District 9 had something of a checkered production. Early on, director Neil Blomkamp and producer Peter Jackson were in the planning phases of a Halo movie. When the studios refused to give them the budget they wanted, Jackson gave Blomkamp considerably less money ($30 million) and carte blanche to make whatever he wanted. The result, District 9, is adapted from Blomkamp's original short film "Alive in Joburg". You can see the Halo influences in the film. A lot of the vehicles and weapons used in the film were clearly meant to be Spartan assault rifles and Warthogs. Not that that's important to enjoying the film, but it's something interesting to notice.
Now, earlier I said that District 9 blends the hard sci-fi and the soft sci-fi remarkably well. Yes, there are high-minded concepts like bioengineering, apartheid, war crimes, weapon smuggling, etc. There are some really tough issues to deal with in District 9, but they're not overbearing. If you don't feel like contemplating alien apartheid, there are plenty of well-executed action sequences to keep you occupied. And not only are they well-executed, but the effects work is remarkably convincing for such a small budget. The aliens (derisively referred to as 'prawns') occasionally look too plasticy, but they never stick out like sore, alien thumbs.
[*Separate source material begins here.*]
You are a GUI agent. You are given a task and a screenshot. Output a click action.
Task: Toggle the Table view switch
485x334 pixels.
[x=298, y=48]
But perhaps the single greatest thing about District 9 is its central character, Wikus. Wikus' journey is not an easy one to watch, but Blomkamp knows exactly when to make us fear for him, when to cry for him and when to cheer for him. And trust me, you WILL be cheering for Wikus before the end. But perhaps even more surprising than the human story is the alien story. Wikus meets up with an alien engineer named Christopher Johnson. Christopher and his Earth-born son have a plan for getting the mothership back online, and they form a tentative partnership with Wikus. While Wikus' story is predictably grim, Christopher's story goes to some fairly dark places of its own.
Overall, District 9 is a complete tour-de-force of sci-fi storytelling. It's completely engaging, fascinating, terrifying, and even a little heartbreaking. I'm not even sure what I can compare this movie to, and I think that's going to be my ultimate praise. This is a wholly original work that any fan of science fiction owes it to themselves to see at least once.
5 ( ) stars out of five. Seriously.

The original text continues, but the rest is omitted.